» Work request
The answer must consist of every line from the entries below that contains the word "will".

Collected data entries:
'''

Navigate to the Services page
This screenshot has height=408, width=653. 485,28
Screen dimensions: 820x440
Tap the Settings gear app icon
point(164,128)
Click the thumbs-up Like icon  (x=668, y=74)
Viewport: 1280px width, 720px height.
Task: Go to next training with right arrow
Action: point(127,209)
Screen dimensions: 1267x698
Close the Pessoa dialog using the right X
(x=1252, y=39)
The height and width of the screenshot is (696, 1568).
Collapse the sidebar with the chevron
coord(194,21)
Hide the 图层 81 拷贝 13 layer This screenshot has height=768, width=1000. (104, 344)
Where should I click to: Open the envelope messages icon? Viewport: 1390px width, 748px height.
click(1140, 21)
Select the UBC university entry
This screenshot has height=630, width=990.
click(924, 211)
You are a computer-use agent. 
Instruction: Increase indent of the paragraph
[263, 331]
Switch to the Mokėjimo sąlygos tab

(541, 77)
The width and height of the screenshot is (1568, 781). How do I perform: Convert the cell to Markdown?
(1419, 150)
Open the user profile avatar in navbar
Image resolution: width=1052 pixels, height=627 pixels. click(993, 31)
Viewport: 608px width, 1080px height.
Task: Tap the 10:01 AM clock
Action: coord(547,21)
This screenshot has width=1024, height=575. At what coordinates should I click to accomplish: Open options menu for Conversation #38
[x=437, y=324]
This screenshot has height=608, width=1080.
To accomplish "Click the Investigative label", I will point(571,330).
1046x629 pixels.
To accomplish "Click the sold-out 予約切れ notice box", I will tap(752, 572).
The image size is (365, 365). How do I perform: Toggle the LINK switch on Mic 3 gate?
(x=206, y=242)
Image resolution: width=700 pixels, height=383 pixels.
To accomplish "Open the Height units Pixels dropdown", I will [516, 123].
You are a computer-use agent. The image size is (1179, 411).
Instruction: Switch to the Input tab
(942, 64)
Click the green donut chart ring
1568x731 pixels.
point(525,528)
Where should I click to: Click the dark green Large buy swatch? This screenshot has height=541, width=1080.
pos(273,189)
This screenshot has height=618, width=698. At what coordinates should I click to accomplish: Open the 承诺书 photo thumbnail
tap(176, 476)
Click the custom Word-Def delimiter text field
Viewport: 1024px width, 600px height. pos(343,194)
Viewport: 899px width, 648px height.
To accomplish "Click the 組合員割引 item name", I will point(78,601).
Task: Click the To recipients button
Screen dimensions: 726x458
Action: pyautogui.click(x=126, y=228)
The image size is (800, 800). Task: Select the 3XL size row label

'''

» Finished exercise
To accomplish "Click the Investigative label", I will point(571,330).
To accomplish "Click the sold-out 予約切れ notice box", I will tap(752, 572).
To accomplish "Open the Height units Pixels dropdown", I will [516, 123].
To accomplish "Click the 組合員割引 item name", I will point(78,601).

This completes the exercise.